→ Required work: All of the records listed below should be retyped exactly.

--*--

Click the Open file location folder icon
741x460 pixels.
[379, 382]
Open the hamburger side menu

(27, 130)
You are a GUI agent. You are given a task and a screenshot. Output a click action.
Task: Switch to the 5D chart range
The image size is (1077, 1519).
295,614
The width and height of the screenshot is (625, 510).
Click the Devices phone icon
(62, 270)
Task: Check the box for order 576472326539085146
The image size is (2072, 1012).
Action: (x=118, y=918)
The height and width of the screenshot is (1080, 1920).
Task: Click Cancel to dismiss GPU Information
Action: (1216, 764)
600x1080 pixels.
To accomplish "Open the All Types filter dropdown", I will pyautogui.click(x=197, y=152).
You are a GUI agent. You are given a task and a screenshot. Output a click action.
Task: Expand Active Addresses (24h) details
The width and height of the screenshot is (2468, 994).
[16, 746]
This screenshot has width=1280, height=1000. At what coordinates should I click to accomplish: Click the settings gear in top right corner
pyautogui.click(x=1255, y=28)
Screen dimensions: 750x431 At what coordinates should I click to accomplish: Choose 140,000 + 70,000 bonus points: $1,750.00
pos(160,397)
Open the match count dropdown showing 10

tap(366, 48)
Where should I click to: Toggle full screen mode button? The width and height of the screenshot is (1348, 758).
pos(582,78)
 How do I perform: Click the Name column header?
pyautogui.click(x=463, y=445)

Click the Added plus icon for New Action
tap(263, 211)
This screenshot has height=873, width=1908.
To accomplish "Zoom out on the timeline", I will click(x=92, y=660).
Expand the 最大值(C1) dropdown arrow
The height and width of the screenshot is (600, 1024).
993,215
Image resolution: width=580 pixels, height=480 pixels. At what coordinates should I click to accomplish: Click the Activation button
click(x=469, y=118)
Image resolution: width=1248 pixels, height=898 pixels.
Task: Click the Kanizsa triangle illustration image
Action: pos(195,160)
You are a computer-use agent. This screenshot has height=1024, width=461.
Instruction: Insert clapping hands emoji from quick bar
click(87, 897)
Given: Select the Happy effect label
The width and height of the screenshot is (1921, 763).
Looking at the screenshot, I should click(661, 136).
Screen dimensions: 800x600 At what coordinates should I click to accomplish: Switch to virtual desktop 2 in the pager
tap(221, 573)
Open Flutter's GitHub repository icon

--*--

→ Expected answer:
Click the Open file location folder icon
741x460 pixels.
[379, 382]
Open the hamburger side menu

(27, 130)
You are a GUI agent. You are given a task and a screenshot. Output a click action.
Task: Switch to the 5D chart range
The image size is (1077, 1519).
295,614
The width and height of the screenshot is (625, 510).
Click the Devices phone icon
(62, 270)
Task: Check the box for order 576472326539085146
The image size is (2072, 1012).
Action: (x=118, y=918)
The height and width of the screenshot is (1080, 1920).
Task: Click Cancel to dismiss GPU Information
Action: (1216, 764)
600x1080 pixels.
To accomplish "Open the All Types filter dropdown", I will pyautogui.click(x=197, y=152).
You are a GUI agent. You are given a task and a screenshot. Output a click action.
Task: Expand Active Addresses (24h) details
The width and height of the screenshot is (2468, 994).
[16, 746]
This screenshot has width=1280, height=1000. At what coordinates should I click to accomplish: Click the settings gear in top right corner
pyautogui.click(x=1255, y=28)
Screen dimensions: 750x431 At what coordinates should I click to accomplish: Choose 140,000 + 70,000 bonus points: $1,750.00
pos(160,397)
Open the match count dropdown showing 10

tap(366, 48)
Where should I click to: Toggle full screen mode button? The width and height of the screenshot is (1348, 758).
pos(582,78)
 How do I perform: Click the Name column header?
pyautogui.click(x=463, y=445)

Click the Added plus icon for New Action
tap(263, 211)
This screenshot has height=873, width=1908.
To accomplish "Zoom out on the timeline", I will click(x=92, y=660).
Expand the 最大值(C1) dropdown arrow
The height and width of the screenshot is (600, 1024).
993,215
Image resolution: width=580 pixels, height=480 pixels. At what coordinates should I click to accomplish: Click the Activation button
click(x=469, y=118)
Image resolution: width=1248 pixels, height=898 pixels.
Task: Click the Kanizsa triangle illustration image
Action: pos(195,160)
You are a computer-use agent. This screenshot has height=1024, width=461.
Instruction: Insert clapping hands emoji from quick bar
click(87, 897)
Given: Select the Happy effect label
The width and height of the screenshot is (1921, 763).
Looking at the screenshot, I should click(661, 136).
Screen dimensions: 800x600 At what coordinates should I click to accomplish: Switch to virtual desktop 2 in the pager
tap(221, 573)
Open Flutter's GitHub repository icon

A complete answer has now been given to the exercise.